**Stored data**
----

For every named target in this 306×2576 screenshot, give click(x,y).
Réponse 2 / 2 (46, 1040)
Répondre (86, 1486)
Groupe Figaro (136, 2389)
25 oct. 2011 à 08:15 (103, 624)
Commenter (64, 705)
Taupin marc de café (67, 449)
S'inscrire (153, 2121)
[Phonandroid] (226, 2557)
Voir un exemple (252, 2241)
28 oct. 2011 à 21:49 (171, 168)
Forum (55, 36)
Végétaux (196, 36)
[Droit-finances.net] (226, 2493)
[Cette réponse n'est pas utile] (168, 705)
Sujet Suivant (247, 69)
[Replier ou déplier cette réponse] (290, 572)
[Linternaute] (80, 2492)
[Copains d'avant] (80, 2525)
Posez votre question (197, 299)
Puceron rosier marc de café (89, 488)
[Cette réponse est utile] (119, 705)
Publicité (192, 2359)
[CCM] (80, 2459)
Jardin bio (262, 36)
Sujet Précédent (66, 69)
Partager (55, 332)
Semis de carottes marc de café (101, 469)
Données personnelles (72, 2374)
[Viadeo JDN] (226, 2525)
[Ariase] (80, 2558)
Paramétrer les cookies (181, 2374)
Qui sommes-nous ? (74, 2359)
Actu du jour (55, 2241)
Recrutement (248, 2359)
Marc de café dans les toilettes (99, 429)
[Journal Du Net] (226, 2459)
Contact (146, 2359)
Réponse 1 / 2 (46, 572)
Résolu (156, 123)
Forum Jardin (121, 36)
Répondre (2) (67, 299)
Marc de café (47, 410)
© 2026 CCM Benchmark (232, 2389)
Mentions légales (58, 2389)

----

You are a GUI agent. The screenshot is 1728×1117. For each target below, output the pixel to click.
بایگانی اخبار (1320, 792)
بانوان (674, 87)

----

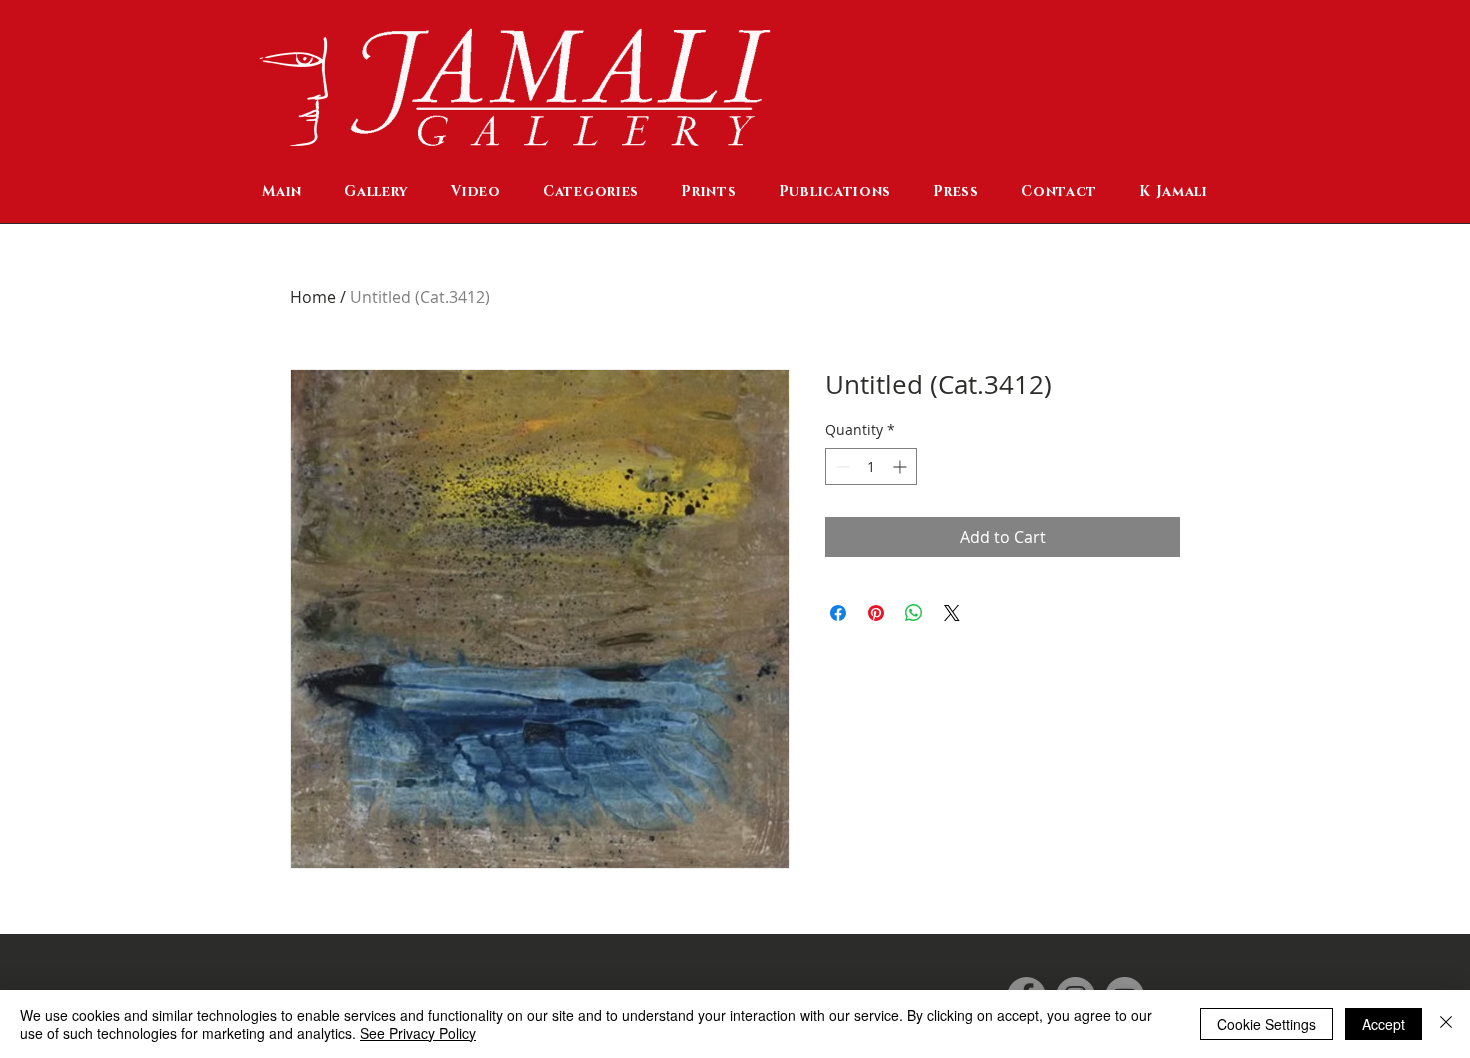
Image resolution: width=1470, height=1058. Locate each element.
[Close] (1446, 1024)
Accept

----

**About this task**
Using the entries above, repeat only the lines from the one containing "For every named" through the one containing "Actu du jour (55, 2241)", end lines included.

**Response to this task**
For every named target in this 306×2576 screenshot, give click(x,y).
Réponse 2 / 2 (46, 1040)
Répondre (86, 1486)
Groupe Figaro (136, 2389)
25 oct. 2011 à 08:15 (103, 624)
Commenter (64, 705)
Taupin marc de café (67, 449)
S'inscrire (153, 2121)
[Phonandroid] (226, 2557)
Voir un exemple (252, 2241)
28 oct. 2011 à 21:49 (171, 168)
Forum (55, 36)
Végétaux (196, 36)
[Droit-finances.net] (226, 2493)
[Cette réponse n'est pas utile] (168, 705)
Sujet Suivant (247, 69)
[Replier ou déplier cette réponse] (290, 572)
[Linternaute] (80, 2492)
[Copains d'avant] (80, 2525)
Posez votre question (197, 299)
Puceron rosier marc de café (89, 488)
[Cette réponse est utile] (119, 705)
Publicité (192, 2359)
[CCM] (80, 2459)
Jardin bio (262, 36)
Sujet Précédent (66, 69)
Partager (55, 332)
Semis de carottes marc de café (101, 469)
Données personnelles (72, 2374)
[Viadeo JDN] (226, 2525)
[Ariase] (80, 2558)
Paramétrer les cookies (181, 2374)
Qui sommes-nous ? (74, 2359)
Actu du jour (55, 2241)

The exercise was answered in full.